Task material:
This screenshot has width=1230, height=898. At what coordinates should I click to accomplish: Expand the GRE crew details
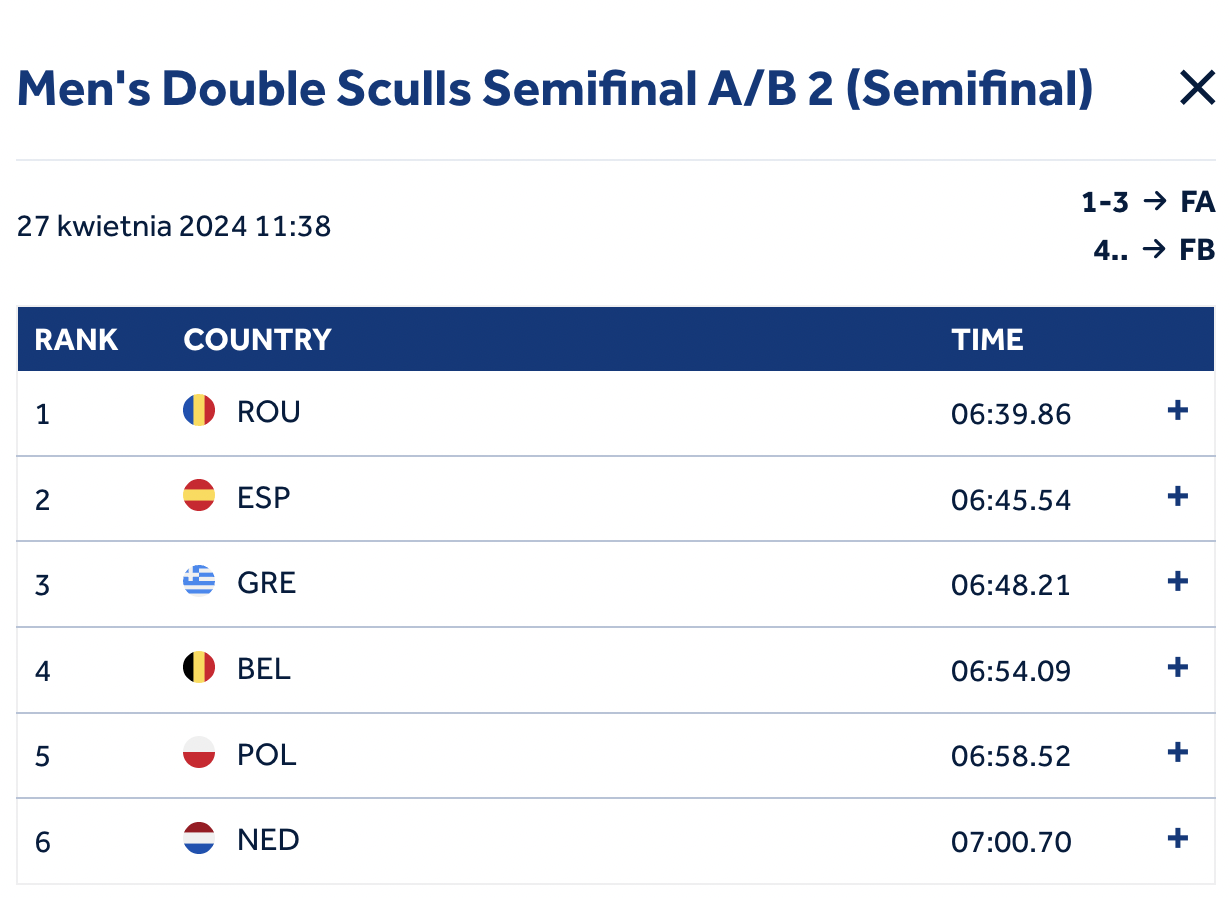point(1178,581)
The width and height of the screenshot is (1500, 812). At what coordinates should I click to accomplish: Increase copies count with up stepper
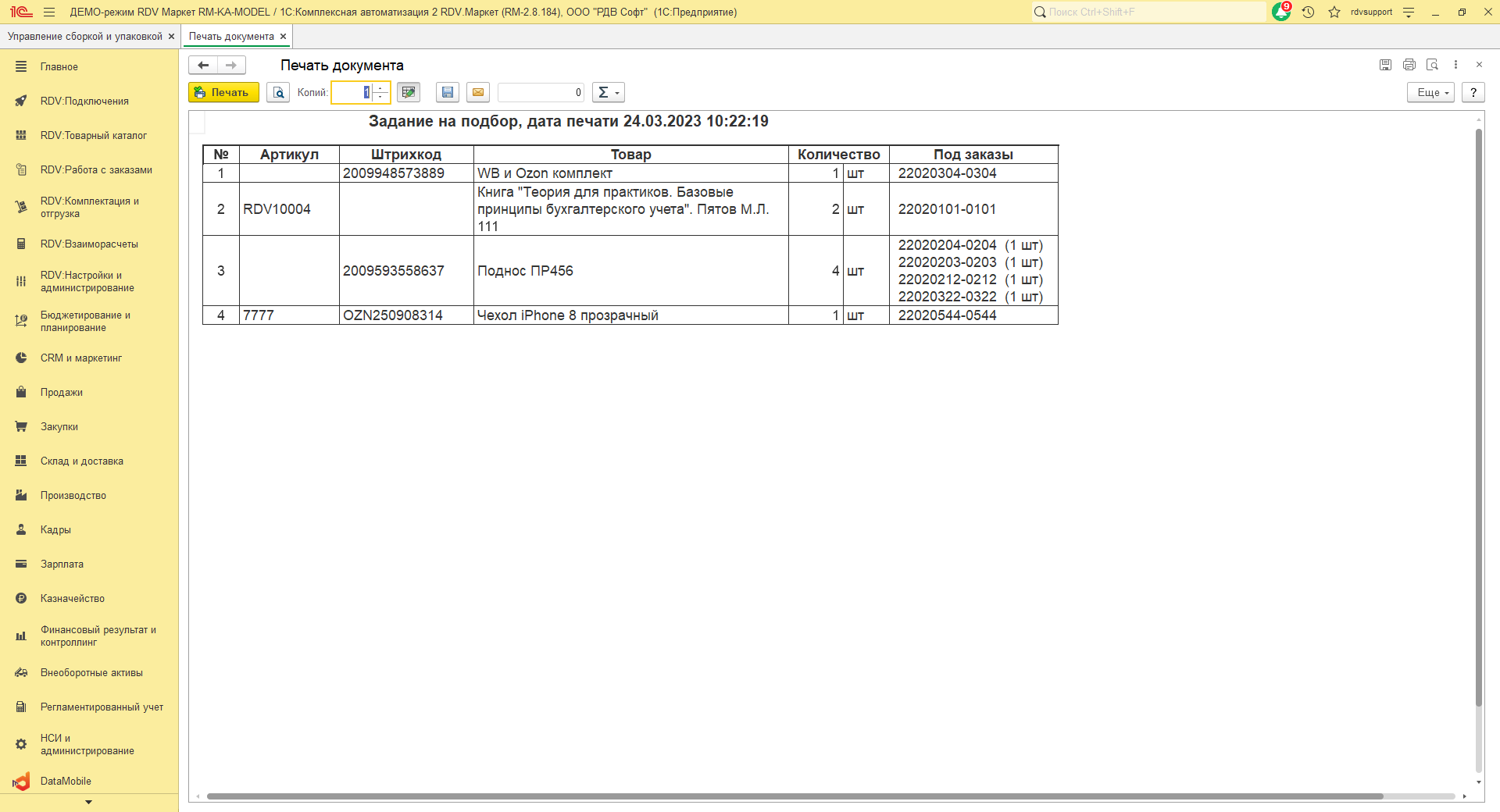(380, 88)
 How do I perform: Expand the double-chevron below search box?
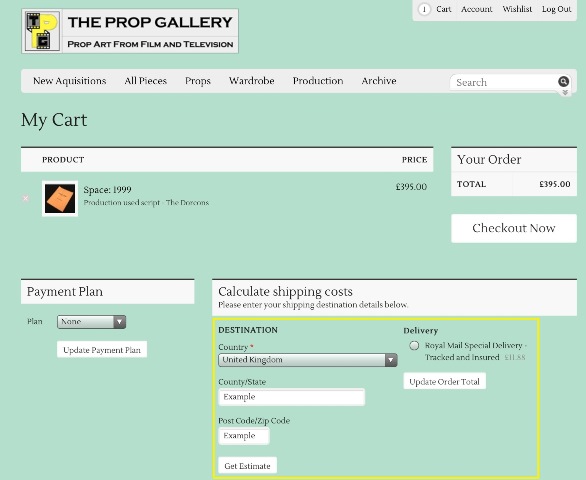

Assignment: No pictures belong in the copy: reproduce exactly the lines above from the one that contains "The width and" through the last line of the entries.

Response area:
The width and height of the screenshot is (1500, 812). At what coordinates should I click to accomplish: Increase copies count with up stepper
(380, 88)
 How do I perform: Expand the double-chevron below search box?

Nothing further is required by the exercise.